PROBLEMS TO SOLVE:
(1) Copy the text of the mailing-list reply about Russian labels in OpenCms from "[opencms-dev] Problems with" through "read the javadoc.", starting at the first and ending at the second.
(2) In the mailing-list reply about Russian labels in OpenCms, what is the default encoding when handling the XML variant of Properties files?

DOCUMENT EXTRACT:
------------------------------------------------
[opencms-dev] Problems with labels in workplace_ru.properties

Paul-Inge Flakstad flakstad at npolar.no
Thu Oct 1 12:40:03 CEST 2009


Hi Claus

Thank you very much for clarifying. 

In this discussion, it certainly is an important fact that Properties files in XML format is supported by newer versions of Java. And equally important is the detail; UTF-8 is the default encoding when handling the XML variant. I wasn't aware of any of this, until late last night when I read the javadoc.

What you suggest about modifying CmsResourceBundle is very interesting. I'm afraid it looks a bit complicated for me ATM, mostly due to lack of time - I already created a fix to our problem with reading russian labels, and it seems to be working just fine. And I can't say for sure if we actually _want_ to switch over to XML, digressing from the conventional OpenCms - and conventional Java - format. But I will certainly keep your notes, and perhaps look into it at a later time.
------------------------------------------------
DATA:

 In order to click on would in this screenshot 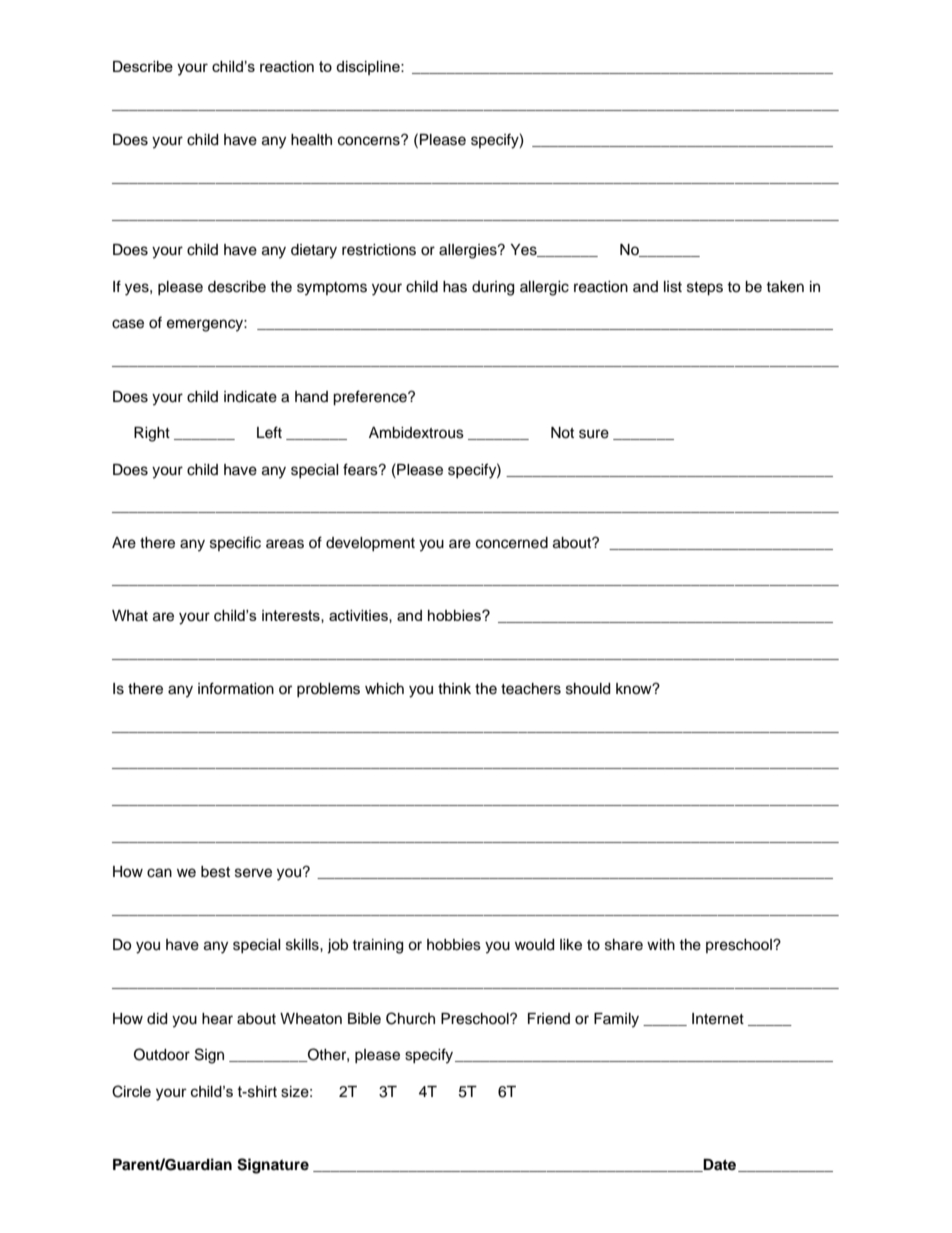, I will do `click(534, 945)`.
------------------------------------------------
TASK-BY-TASK ANSWERS:
(1)
[opencms-dev] Problems with labels in workplace_ru.properties

Paul-Inge Flakstad flakstad at npolar.no
Thu Oct 1 12:40:03 CEST 2009


Hi Claus

Thank you very much for clarifying. 

In this discussion, it certainly is an important fact that Properties files in XML format is supported by newer versions of Java. And equally important is the detail; UTF-8 is the default encoding when handling the XML variant. I wasn't aware of any of this, until late last night when I read the javadoc.

(2) UTF-8